L’économie circulaire est aujourd’hui devenue une nécessité pour renforcer l’économie algérienne, en assurant une gestion plus efficace et durable des ressources naturelles.
Par Malika Azeb
À l’occasion du salon international des équipements, des technologies et des services de l’eau (SIEE-Pollutec), qui s’est tenu du 18 au 20 mai au Palais des Expositions (SAFEX), un forum a été organisé en marge de l’événement. Les experts y ont souligné l’importance de l’économie circulaire dans le développement durable.
Les intervenants ont mis en lumière les réformes environnementales entreprises ces dernières années par l’Algérie, visant à promouvoir l’économie circulaire dans tous les secteurs, et pas uniquement dans le recyclage des déchets.
Samia Tilouine, experte en énergie, a précisé que ce modèle de gestion suppose une transformation profonde des modes de production et de consommation.
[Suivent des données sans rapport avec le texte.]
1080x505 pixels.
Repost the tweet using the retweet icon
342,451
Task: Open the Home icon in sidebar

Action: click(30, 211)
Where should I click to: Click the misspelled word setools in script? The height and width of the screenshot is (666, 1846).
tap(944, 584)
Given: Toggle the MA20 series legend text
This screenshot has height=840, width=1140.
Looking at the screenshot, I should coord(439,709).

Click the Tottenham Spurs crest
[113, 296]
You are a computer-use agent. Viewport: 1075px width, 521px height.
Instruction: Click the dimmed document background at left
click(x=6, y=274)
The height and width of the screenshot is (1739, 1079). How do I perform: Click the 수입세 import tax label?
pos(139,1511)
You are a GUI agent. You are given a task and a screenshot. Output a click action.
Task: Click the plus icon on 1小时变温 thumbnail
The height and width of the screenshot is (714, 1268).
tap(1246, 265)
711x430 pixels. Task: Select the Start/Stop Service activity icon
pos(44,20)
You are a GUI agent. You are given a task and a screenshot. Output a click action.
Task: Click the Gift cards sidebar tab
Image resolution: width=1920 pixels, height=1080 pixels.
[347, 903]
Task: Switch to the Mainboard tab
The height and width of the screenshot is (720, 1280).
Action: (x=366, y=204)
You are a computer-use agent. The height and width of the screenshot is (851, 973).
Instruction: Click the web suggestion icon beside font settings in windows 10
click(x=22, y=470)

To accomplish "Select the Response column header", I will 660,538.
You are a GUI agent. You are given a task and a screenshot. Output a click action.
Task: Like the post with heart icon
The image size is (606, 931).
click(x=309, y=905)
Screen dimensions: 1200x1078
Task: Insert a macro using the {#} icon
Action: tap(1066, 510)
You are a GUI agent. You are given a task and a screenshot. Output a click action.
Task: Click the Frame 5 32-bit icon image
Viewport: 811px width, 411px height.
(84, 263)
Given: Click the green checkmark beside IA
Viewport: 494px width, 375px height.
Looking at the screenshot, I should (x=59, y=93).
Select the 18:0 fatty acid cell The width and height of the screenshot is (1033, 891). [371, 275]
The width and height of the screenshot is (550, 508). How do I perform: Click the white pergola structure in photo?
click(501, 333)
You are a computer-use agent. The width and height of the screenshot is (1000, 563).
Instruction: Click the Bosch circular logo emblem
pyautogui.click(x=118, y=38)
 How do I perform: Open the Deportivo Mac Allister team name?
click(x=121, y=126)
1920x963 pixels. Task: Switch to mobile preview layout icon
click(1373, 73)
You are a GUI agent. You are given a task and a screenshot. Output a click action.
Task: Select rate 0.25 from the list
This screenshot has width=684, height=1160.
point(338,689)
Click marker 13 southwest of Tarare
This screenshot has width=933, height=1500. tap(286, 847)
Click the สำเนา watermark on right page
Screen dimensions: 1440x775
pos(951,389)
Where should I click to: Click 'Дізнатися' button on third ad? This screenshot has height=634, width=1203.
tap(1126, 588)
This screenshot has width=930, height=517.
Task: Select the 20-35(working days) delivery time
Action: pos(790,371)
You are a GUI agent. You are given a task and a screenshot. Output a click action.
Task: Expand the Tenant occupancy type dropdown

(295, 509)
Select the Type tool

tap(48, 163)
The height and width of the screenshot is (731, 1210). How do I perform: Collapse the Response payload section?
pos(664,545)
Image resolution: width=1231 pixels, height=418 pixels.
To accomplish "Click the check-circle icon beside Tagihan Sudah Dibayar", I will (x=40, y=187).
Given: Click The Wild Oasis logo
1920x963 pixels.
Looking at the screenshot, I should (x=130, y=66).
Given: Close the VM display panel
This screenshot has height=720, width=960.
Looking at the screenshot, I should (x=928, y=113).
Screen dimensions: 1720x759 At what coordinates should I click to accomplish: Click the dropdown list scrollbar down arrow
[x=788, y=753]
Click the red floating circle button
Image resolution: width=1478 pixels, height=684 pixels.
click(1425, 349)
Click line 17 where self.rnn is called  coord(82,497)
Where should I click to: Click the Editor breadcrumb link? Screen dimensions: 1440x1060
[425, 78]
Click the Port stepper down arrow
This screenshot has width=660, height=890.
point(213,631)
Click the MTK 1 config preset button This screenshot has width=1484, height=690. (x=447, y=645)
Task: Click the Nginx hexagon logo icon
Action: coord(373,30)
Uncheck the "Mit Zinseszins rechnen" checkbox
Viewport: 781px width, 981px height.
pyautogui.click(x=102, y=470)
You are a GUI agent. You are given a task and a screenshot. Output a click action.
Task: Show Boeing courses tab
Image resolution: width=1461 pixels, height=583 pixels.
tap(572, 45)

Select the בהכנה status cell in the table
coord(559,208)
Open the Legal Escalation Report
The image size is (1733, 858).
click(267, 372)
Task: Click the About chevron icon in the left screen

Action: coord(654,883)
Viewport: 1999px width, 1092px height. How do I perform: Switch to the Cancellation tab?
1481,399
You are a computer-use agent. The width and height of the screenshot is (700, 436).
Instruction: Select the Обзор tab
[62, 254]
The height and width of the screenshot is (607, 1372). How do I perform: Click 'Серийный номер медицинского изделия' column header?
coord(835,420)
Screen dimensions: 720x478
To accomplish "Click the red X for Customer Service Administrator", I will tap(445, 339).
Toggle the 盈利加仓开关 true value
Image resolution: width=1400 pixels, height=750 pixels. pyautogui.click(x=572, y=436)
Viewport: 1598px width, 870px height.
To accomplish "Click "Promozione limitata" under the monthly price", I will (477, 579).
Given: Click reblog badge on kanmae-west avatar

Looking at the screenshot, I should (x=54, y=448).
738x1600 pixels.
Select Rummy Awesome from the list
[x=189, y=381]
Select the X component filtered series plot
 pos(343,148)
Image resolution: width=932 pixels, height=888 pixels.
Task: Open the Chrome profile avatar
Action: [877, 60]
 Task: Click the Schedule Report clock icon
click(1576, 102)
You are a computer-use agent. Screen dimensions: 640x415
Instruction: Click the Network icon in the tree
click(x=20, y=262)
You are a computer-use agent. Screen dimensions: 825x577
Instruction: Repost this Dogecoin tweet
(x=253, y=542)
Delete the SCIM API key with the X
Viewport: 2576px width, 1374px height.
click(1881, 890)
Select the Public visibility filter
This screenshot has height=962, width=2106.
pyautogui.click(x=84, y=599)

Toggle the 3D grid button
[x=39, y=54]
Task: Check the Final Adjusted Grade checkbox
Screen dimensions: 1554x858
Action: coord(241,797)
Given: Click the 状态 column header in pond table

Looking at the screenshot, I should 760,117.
Elle a insisté sur la nécessité de prolonger la durée de vie des produits, de favoriser l’éco-conception et de promouvoir la réutilisation des ressources.
Elle a également indiqué que le modèle de l’économie circulaire est désormais intégré dans le cadre juridique national, notamment avec l’entrée en vigueur de la loi n° 25-02 de février 2025 relative à la gestion, au contrôle et à l’élimination des déchets.
« Cette loi introduit, entre autres, la responsabilité élargie des producteurs, la hiérarchisation des modes de traitement, ainsi qu’une priorité accordée à la valorisation des déchets plutôt qu’à leur enfouissement », a-t-elle expliqué.
Karima Ferhat, représentante du groupe Holcim El Djazaïr, a mis en avant la contribution de l’industrie cimentière à la préservation des ressources hydriques :
« Ce secteur peut jouer un rôle vertueux, notamment en renforçant la capacité de stockage des barrages grâce au traitement des résidus issus des stations d’épuration, ce qui permet d’en optimiser les performances », a-t-elle souligné.
Dans cette optique, Mme Ferhat a mis en lumière les initiatives menées par la filiale Geocycle de Holcim El Djazaïr en matière d’économie circulaire.
La première initiative consiste à valoriser les vases des barrages pour remplacer l’argile naturelle dans la fabrication de matériaux de construction, permettant ainsi la préservation des ressources minérales. Ce projet est développé en partenariat avec l’université d’Aïn Témouchent.
La seconde concerne l’intégration des boues issues des stations d’épuration (STEP) dans la production de ciment : une solution innovante face aux défis environnementaux majeurs.
Mme Ferhat a affirmé que ces deux concepts ont déjà été testés avec succès et qu’ils ne demandent qu’à être déployés à grande échelle, avec l’implication de l’ensemble des parties prenantes.
De son côté, Nassim Bella, expert au Programme des Nations Unies pour le développement (PNUD), a présenté l’approche « Nexus » comme modèle d’adaptation climatique intégré dans le cadre du Plan national d’adaptation (PNA).
Ce projet vise à intégrer l’adaptation climatique dans les politiques publiques, à renforcer la résilience et à réduire la vulnérabilité face aux changements climatiques. Il prévoit notamment le développement d’outils de planification, la mise en place d’un système centralisé d’information climatique et une implication accrue du secteur privé.
Pour mieux intégrer les enjeux climatiques dans les différents domaines d’action, un renforcement des moyens et des compétences est actuellement en cours au sein de plusieurs départements ministériels, en partenariat avec le PNUD.